Federal investigators rushed Jimenez’s discovery - the doomed plane’s cockpit voice recorder - onto a Washington-bound plane Sunday for immediate analysis by the National Transportation Safety Board.

Just minutes before the recovery of the so-called black box, lead safety board investigator Gregory Feith had told reporters for the first time that there had been an intense fire in the passenger cabin during the last minutes of Flight 592.

Feith revealed that the aluminum frame of a recovered passenger seat had melted, indicating that the metal had been burning at temperatures up to 1,000 degrees. Heavy smoke, he said, poured through the passenger cabin as the DC-9 jetliner plunged 7,800 feet into the limestone base of the Everglades minutes after takeoff May 11.

Jimenez, a 15-year Metro-Dade police officer, was one of eight people wading shoulder-to-shoulder through the muck and swamp water Sunday afternoon at the crash site. Sloshing along in their bulky white biohazard outfits, they were searching for the cockpit recorder but were finding only tiny pieces of debris and some remains of the 110 people who had died in the crash.

Then they took a short break. And 38-year-old Felix Jimenez turned to prayer.

“I said, ‘God, so far I’ve just prayed for you to keep everyone safe out here and I haven’t asked for your help finding anything. Now I’m asking you to help us find this recorder,”’ he recalled.

“The next time I put my (spear) into the water, it hit the recorder,” Jimenez said.

The recorder was found about 100 yards southeast of the crater where the jetliner nose-dived, NTSB spokesman Mike Benson said.

Investigators put the recorder into a beverage cooler, filled the cooler with water and sealed it with duct tape for its flight to the Washington lab. Investigators, hoping to preserve the tape, did not want to dry the magnetic tape until it was in the lab.

“This is a very important break, to be sure,” Benson said.
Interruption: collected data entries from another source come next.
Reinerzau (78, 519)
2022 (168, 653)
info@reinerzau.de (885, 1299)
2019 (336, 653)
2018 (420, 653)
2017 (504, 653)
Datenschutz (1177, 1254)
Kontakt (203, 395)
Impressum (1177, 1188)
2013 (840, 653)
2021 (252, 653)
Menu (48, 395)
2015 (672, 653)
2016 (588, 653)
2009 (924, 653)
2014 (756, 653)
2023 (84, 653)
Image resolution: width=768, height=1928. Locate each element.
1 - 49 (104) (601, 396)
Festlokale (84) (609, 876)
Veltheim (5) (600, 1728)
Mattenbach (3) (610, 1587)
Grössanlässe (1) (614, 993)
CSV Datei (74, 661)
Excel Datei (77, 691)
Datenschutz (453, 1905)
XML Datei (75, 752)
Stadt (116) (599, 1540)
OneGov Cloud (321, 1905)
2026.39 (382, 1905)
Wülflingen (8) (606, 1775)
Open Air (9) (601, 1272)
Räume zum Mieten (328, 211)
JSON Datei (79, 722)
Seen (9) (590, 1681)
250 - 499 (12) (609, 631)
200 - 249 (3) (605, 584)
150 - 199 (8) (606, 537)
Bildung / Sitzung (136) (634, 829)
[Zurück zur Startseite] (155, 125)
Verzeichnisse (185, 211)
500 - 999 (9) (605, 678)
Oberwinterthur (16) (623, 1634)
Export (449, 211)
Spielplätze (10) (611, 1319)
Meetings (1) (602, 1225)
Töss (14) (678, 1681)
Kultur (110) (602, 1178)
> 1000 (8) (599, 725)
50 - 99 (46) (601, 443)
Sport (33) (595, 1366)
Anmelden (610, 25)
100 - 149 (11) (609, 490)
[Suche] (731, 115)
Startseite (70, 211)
Benson, however, said he did not know the condition of the recorder and did not know when its contents would be disclosed.
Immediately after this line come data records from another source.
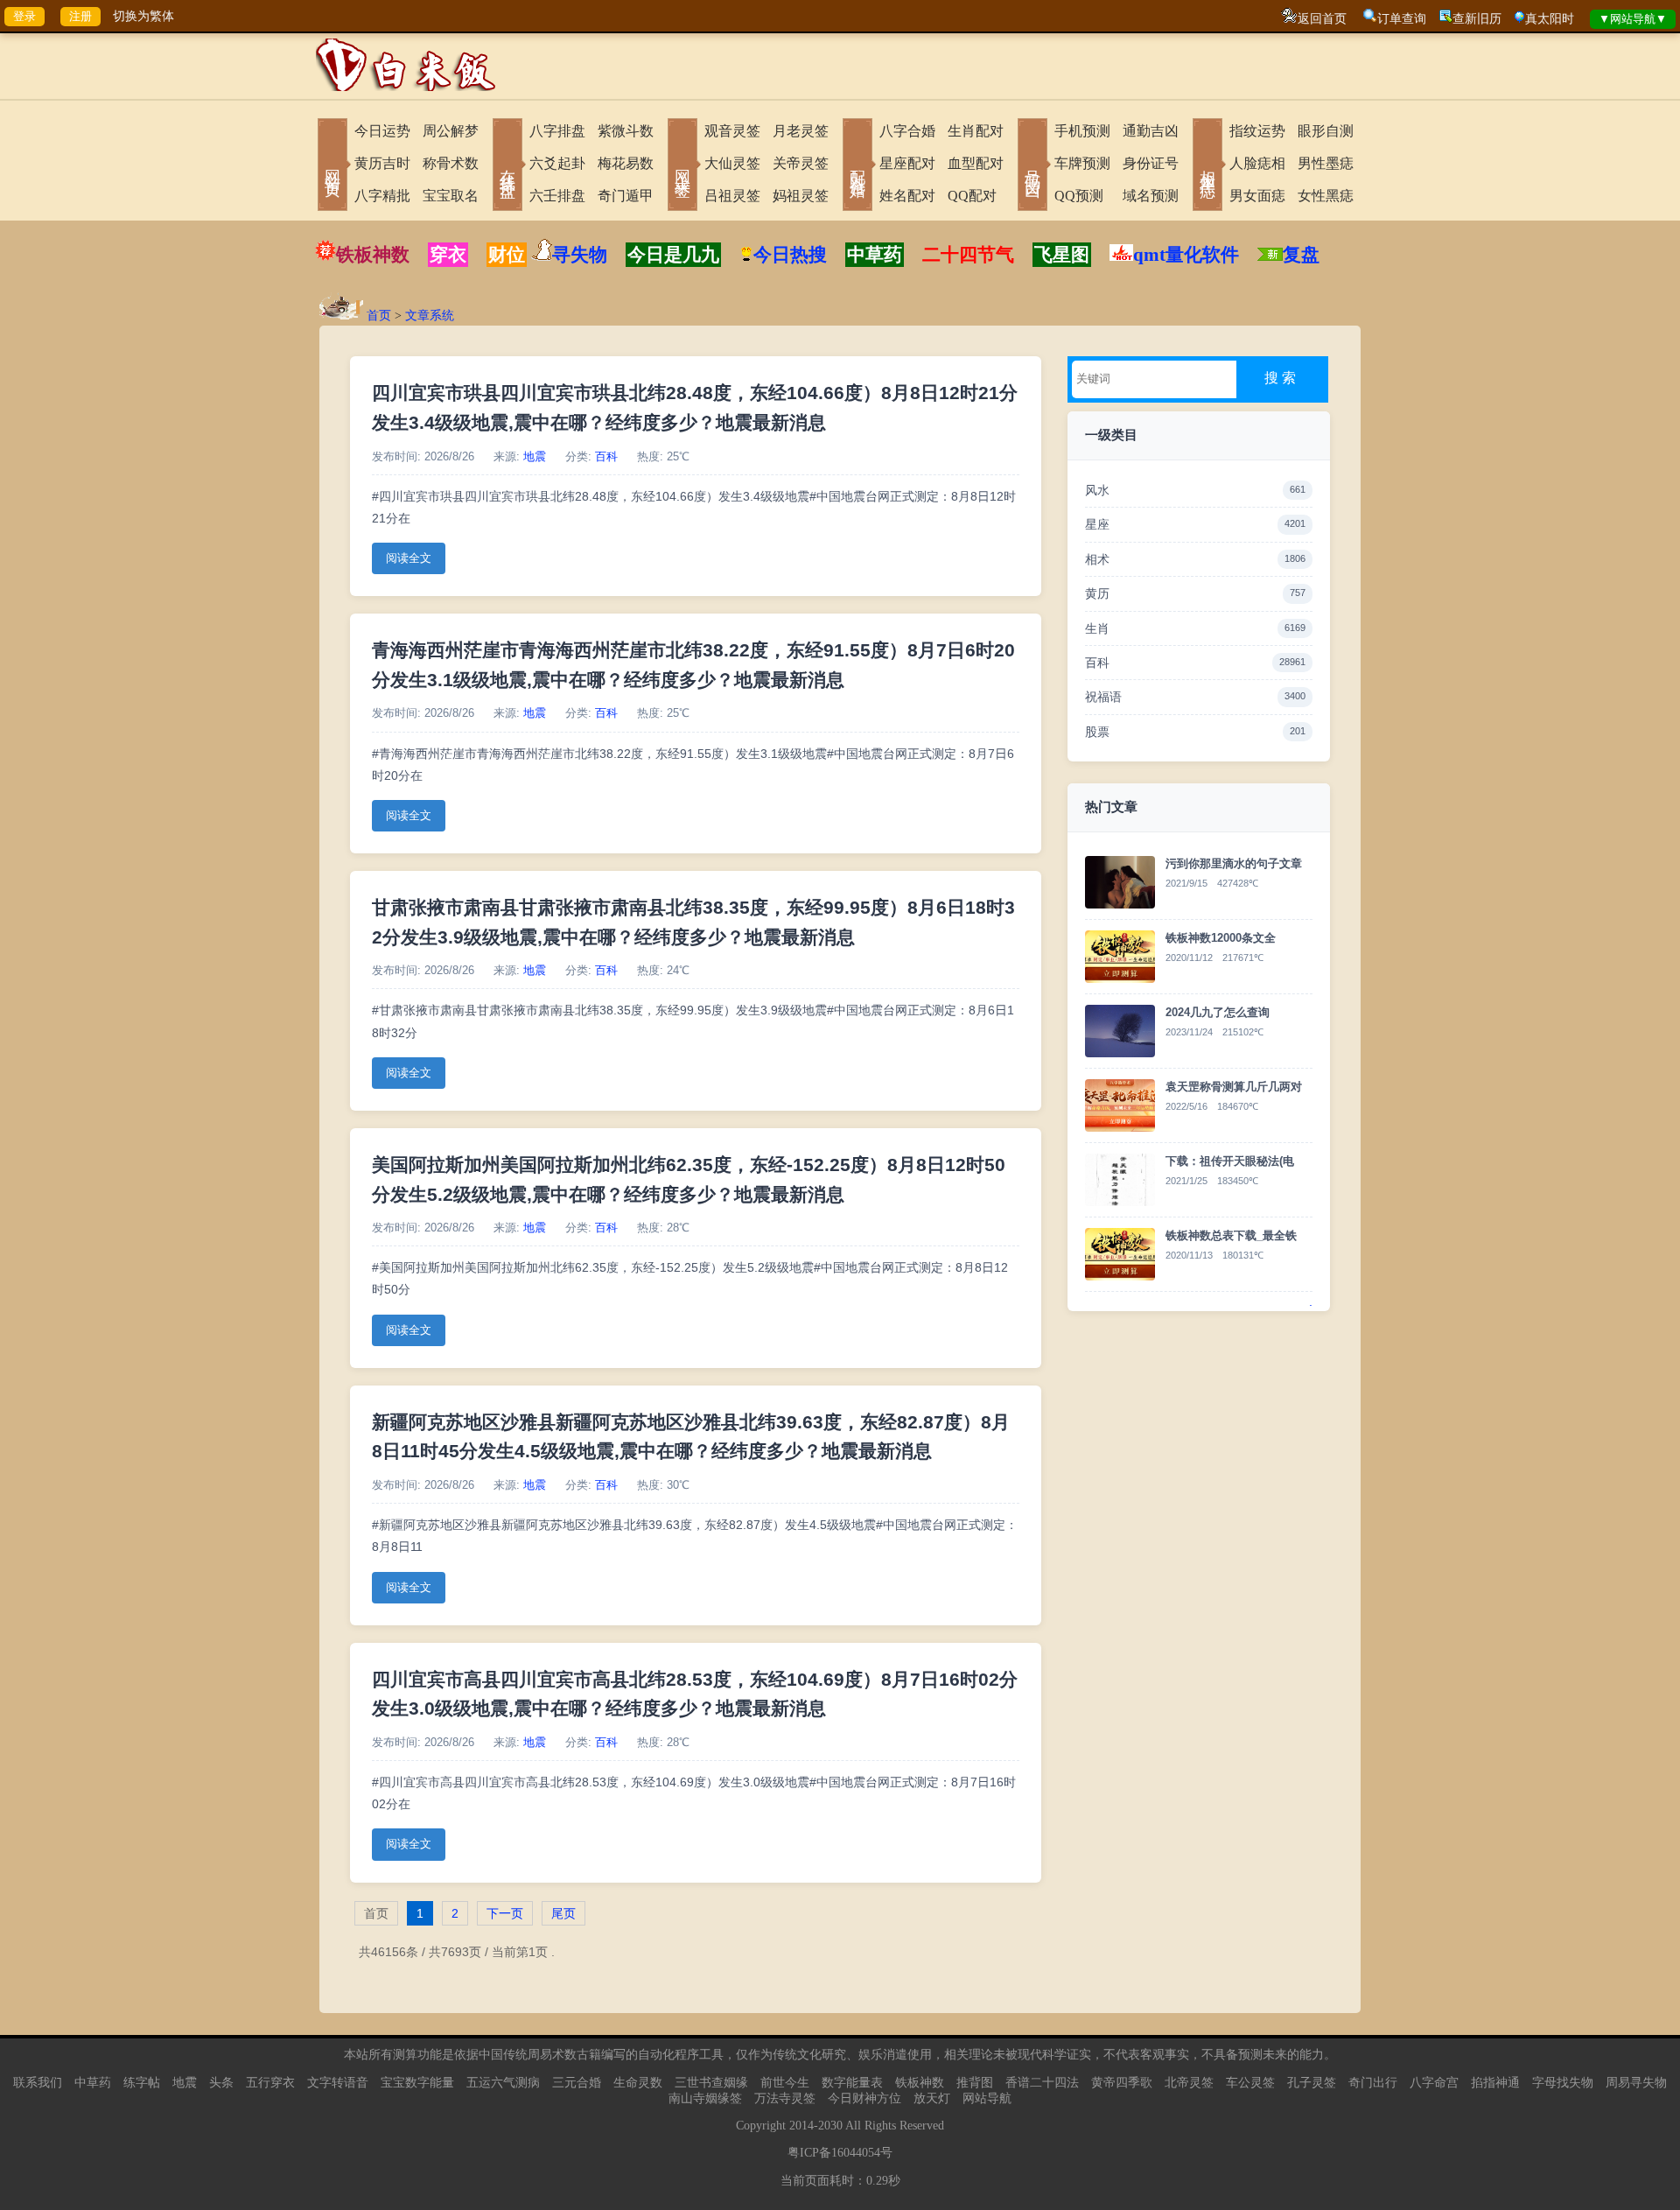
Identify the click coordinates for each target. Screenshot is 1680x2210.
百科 (606, 457)
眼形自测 (1326, 130)
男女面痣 (1257, 195)
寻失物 (579, 254)
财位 (506, 254)
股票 (1195, 732)
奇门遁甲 (626, 195)
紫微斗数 (626, 130)
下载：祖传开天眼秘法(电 (1230, 1161)
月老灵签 (801, 130)
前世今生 (784, 2082)
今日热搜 (790, 254)
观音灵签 (732, 130)
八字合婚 (907, 130)
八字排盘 (557, 130)
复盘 (1301, 254)
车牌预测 (1082, 163)
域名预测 (1151, 195)
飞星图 (1061, 254)
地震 (534, 457)
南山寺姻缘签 (705, 2098)
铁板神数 (373, 254)
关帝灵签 (801, 163)
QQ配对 (972, 195)
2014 (801, 2125)
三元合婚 (576, 2082)
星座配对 (907, 163)
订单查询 (1401, 18)
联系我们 (37, 2082)
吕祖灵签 (732, 195)
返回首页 (1322, 18)
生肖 (1195, 628)
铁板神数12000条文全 (1221, 937)
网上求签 (682, 166)
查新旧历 (1477, 18)
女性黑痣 (1326, 195)
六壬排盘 (557, 195)
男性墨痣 (1326, 163)
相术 (1195, 559)
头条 (221, 2082)
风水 (1195, 490)
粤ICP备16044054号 (840, 2152)
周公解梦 (451, 130)
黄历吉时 (382, 163)
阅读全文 (408, 558)
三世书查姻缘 (711, 2082)
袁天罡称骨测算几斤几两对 (1234, 1086)
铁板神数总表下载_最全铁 (1231, 1235)
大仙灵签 (732, 163)
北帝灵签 (1189, 2082)
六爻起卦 (557, 163)
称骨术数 (451, 163)
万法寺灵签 (785, 2098)
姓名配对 (907, 195)
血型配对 (976, 163)
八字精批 (382, 195)
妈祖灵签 (801, 195)
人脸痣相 (1257, 163)
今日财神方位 (864, 2098)
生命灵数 (637, 2082)
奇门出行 (1372, 2082)
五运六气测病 (503, 2082)
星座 (1195, 524)
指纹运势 (1257, 130)
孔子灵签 (1311, 2082)
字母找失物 (1562, 2082)
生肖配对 (976, 130)
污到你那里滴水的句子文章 (1234, 863)
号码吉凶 (1032, 166)
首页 (379, 315)
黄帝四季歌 (1121, 2082)
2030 (830, 2125)
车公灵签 (1250, 2082)
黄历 (1195, 593)
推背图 (974, 2082)
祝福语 (1195, 697)
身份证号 (1151, 163)
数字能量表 (852, 2082)
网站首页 (332, 166)
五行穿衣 (270, 2082)
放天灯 (932, 2098)
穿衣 (448, 254)
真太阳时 (1549, 18)
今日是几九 (673, 254)
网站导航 (987, 2098)
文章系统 (429, 315)
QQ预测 (1078, 195)
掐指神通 (1495, 2082)
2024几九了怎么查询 (1218, 1012)
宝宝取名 (451, 195)
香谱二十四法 (1042, 2082)
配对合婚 (857, 166)
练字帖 (141, 2082)
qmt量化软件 (1186, 254)
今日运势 (382, 130)
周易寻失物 (1636, 2082)
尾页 (563, 1913)
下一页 (504, 1913)
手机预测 (1082, 130)
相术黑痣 (1207, 166)
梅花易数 (626, 163)
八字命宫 (1434, 2082)
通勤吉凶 (1151, 130)
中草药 (874, 254)
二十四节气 (968, 254)
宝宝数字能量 (417, 2082)
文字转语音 (337, 2082)
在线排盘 (507, 166)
A clear recording is vital to investigators because two other tapes are marred. The flight data recorder, recovered when a Metro-Dade police officer stumbled over it May 13, is missing the last 50 seconds. An airport tower recording of conversations with the ValuJet co-pilot has so much background noise that it is even unclear whether the pilots had been using smoke goggles and masks during the final minutes of the flight, the NTSB’s Feith said.

Sgt. Jimenez had been working long hours on the search ever since the crash, said fellow Metro-Dade detective Rudy Espinosa. Jimenez’s short break for prayer was not uncharacteristic, Espinosa said.
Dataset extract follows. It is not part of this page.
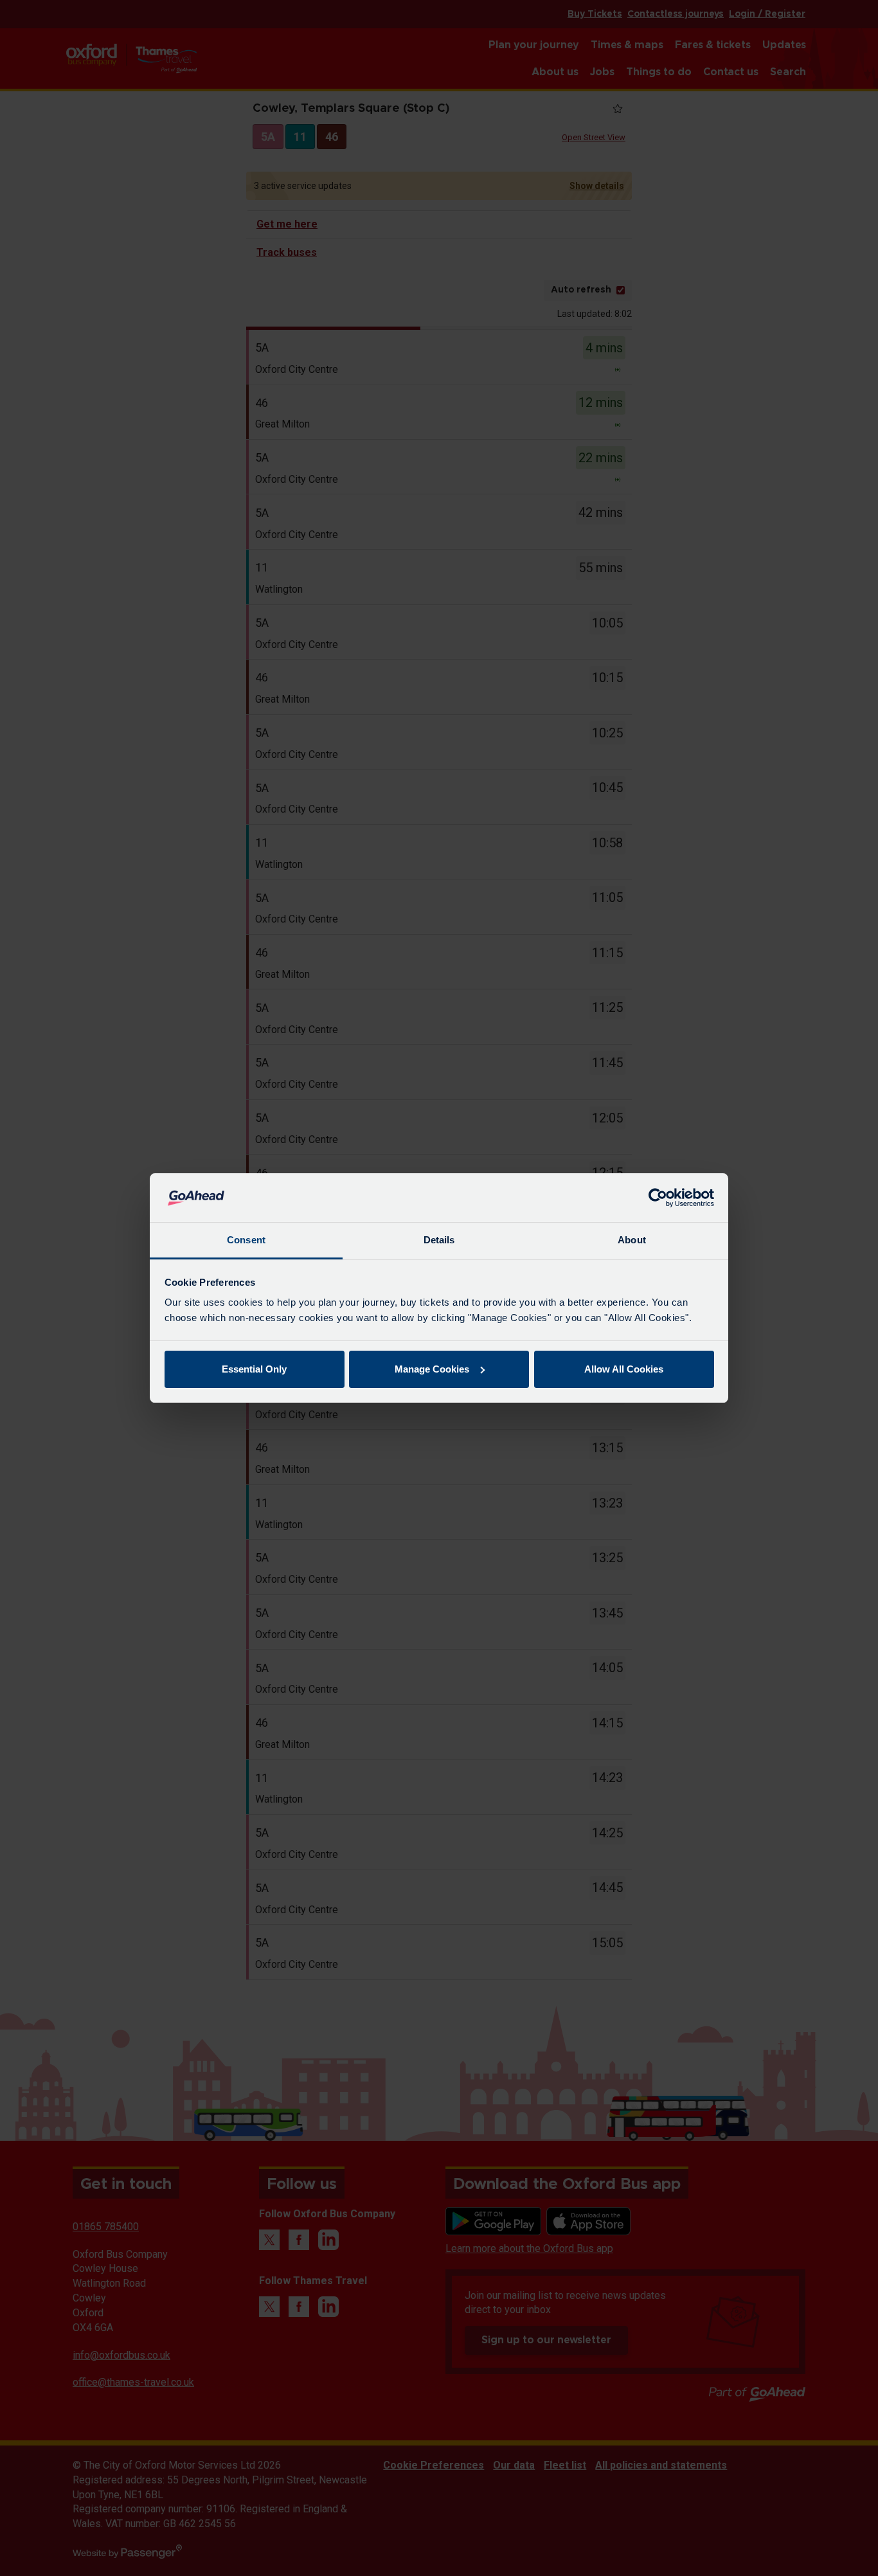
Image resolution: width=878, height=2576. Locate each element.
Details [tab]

“He’s a very religious guy,” Espinosa said. “He’s very professional and yet very easygoing at the same time. I’ve never seen him lose his temper.”

At the news conference, NTSB officials had predicted a long road ahead for the crash investigation. They spoke outside a 15,000-square-foot hangar at Kendall-Tamiami Airport that housed hundreds of jagged pieces recovered from the shattered jetliner - 30 percent to 40 percent of the plane, Feith said.

Pieces such as the autopilot computer have been found as far as 1,800 feet south of the crash site, he said, and more volunteers will be walking through wider areas this week to try to find more remnants.

Investigators are centering their investigation on the forward section of the aircraft, particularly the forward hold, which contained hazardous oxygen-generating canisters. They have built a wood-and-mesh frame replica of the front section, a grotesque jigsaw puzzle where they are placing the pieces to get a better idea where the fire started.

It is still too soon, Feith said, to determine if the fire began in the cargo hold or elsewhere, such as the passenger cabin. He did not rule out the possibility that fire could have begun around the time the plane took off from Miami International Airport.

They also found a blown-out tire and were analyzing hundreds of feet of electrical wiring - all in different piles throughout the hangar. He did, however, say there was no evidence to support a television report that fire had destroyed cables that controlled the steering of the aircraft.